→ **What the task asks**: Update the data starting at the line that contains "Click the 516 stars count badge" and ending at the end of the data by replacing "poll question heading" with "survey question heading", leaving everything else unchanged. Give back only those lines.

→ **Stored data**:
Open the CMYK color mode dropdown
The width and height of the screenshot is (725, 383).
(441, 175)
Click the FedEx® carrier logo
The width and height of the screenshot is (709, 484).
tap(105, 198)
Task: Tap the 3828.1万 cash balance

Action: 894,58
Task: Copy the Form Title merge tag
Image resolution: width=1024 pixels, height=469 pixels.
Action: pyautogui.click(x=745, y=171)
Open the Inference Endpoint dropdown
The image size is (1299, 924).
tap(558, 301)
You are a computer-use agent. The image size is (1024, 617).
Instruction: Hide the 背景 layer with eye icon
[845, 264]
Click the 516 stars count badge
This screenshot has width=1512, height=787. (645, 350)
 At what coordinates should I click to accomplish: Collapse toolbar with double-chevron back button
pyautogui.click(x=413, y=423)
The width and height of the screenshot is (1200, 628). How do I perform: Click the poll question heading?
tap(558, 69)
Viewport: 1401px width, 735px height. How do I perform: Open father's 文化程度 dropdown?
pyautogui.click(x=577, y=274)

→ **Exercise answer**:
Click the 516 stars count badge
This screenshot has width=1512, height=787. (645, 350)
 At what coordinates should I click to accomplish: Collapse toolbar with double-chevron back button
pyautogui.click(x=413, y=423)
The width and height of the screenshot is (1200, 628). How do I perform: Click the survey question heading?
tap(558, 69)
Viewport: 1401px width, 735px height. How do I perform: Open father's 文化程度 dropdown?
pyautogui.click(x=577, y=274)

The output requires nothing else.